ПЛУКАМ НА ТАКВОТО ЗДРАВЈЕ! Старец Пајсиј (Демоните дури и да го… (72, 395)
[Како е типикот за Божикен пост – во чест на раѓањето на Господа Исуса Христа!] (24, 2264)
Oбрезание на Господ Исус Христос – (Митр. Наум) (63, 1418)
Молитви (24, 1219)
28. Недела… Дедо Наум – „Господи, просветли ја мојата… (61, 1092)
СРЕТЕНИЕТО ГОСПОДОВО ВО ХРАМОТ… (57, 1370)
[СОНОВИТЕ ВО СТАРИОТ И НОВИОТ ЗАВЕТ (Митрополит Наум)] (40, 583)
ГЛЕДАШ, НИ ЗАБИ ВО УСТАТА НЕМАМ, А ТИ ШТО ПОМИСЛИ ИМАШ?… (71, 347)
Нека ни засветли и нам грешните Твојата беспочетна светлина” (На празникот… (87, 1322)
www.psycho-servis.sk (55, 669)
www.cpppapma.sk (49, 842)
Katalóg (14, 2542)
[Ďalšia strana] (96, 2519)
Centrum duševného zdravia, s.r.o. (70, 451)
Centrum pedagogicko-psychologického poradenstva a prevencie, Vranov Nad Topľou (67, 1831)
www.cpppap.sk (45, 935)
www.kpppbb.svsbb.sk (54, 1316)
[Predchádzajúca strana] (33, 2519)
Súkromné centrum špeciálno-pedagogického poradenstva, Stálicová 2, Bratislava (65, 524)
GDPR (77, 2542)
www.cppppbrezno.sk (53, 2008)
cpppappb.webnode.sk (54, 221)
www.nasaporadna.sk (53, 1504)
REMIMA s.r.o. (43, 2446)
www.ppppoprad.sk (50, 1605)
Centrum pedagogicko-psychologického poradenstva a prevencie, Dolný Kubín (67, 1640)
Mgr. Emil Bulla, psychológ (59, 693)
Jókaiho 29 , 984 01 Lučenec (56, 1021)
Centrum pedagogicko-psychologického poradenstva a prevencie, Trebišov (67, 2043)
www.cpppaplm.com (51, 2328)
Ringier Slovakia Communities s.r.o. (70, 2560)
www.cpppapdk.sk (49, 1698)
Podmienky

# [What the task asks]
Look through the entries above; find each line with the word "Наум" and copy it.

# [Exercise result]
Oбрезание на Господ Исус Христос – (Митр. Наум) (63, 1418)
28. Недела… Дедо Наум – „Господи, просветли ја мојата… (61, 1092)
[СОНОВИТЕ ВО СТАРИОТ И НОВИОТ ЗАВЕТ (Митрополит Наум)] (40, 583)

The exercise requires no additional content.